■ **Brano proposto**
|---|

Secondo sondaggisti non ufficiali, è la pelata più famosa delle Figurine Panini degli anni Settanta. E una rarità per i collezionisti. Il poeta Fernando Acitelli gli ha dedicato un verso: “Mi alzavo. Era di Fiume ! Oh, che gusto mi dava saperlo eroe e non divo”.
Intorno a lui il calcio cambiava in fretta e non sempre in meglio. “Sono orgoglioso di essere il giocatore con il maggior numero di presenze nella storia del Novara”. Lui però sembrava rimanere fermo. Immobile. Come fosse il testimone di una fase primordiale. Come chiuso in una bolla. Stessa maglia del Novara, stesso ruolo in campo. Anche se il “centromediano” adesso si chiama “stopper”. Non più solo figurina, ma pittura monumentale.

|---|

■ **Compiti proposti**
1/ Secondo il brano, con quale squadra il giocatore vanta il maggior numero di presenze della storia?
2/ Nell'elenco, riscriva le righe da quella che contiene "The image size" a quella che contiene "Action: point(42,96)", sostituendo "Select" con "Choose" e lasciando invariato tutto il resto. Ometta le immagini.
Il brano e l'elenco non hanno alcun legame tra loro.

■ **Dati di partenza**

|---|

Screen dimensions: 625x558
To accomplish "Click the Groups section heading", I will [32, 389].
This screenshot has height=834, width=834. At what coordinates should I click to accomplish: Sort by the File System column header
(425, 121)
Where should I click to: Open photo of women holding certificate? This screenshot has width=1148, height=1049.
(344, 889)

|---|

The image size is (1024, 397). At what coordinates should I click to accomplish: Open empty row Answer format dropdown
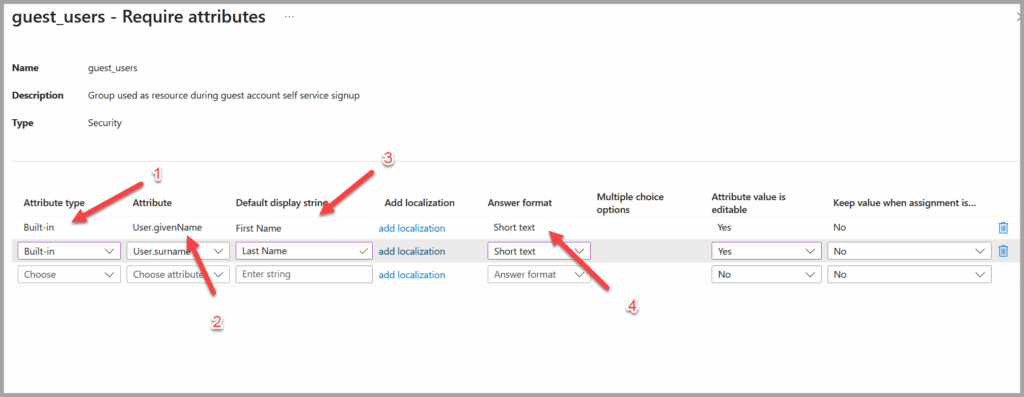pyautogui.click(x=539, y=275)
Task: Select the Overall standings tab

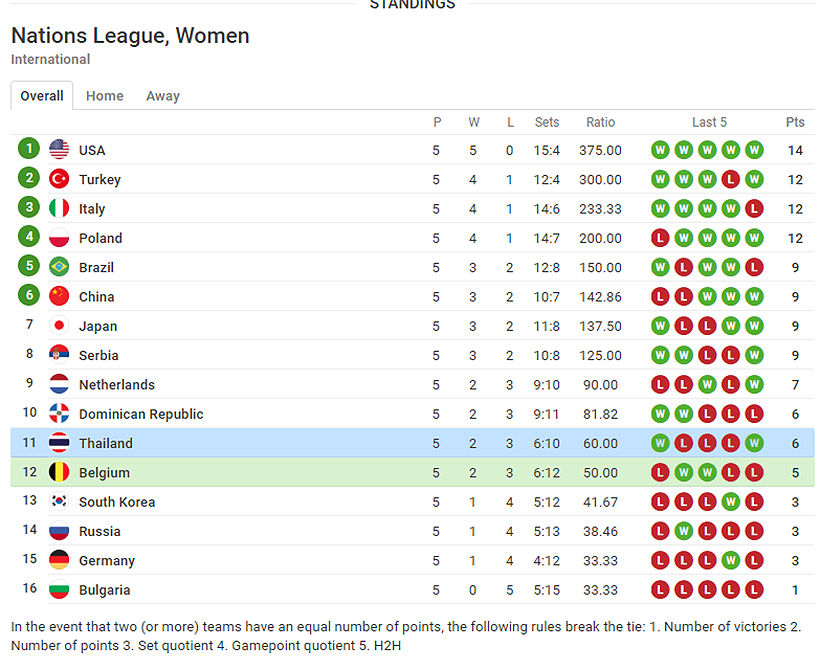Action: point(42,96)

|---|

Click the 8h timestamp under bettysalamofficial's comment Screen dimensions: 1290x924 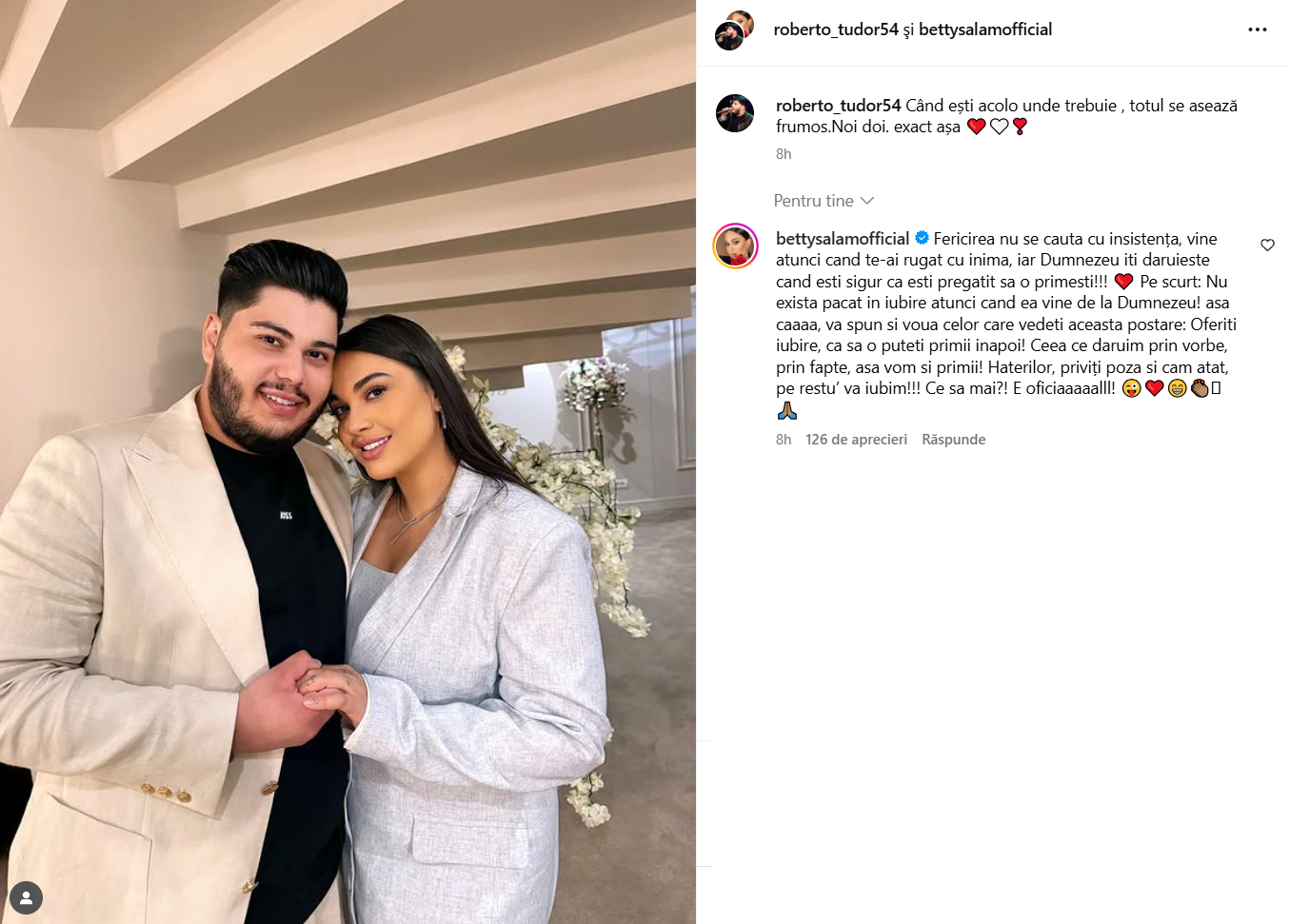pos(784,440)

|---|

■ **Risposte in ordine**
1/ Con il Novara.

2/
The image size is (1024, 397). At what coordinates should I click to accomplish: Open empty row Answer format dropdown
pyautogui.click(x=539, y=275)
Task: Choose the Overall standings tab

Action: point(42,96)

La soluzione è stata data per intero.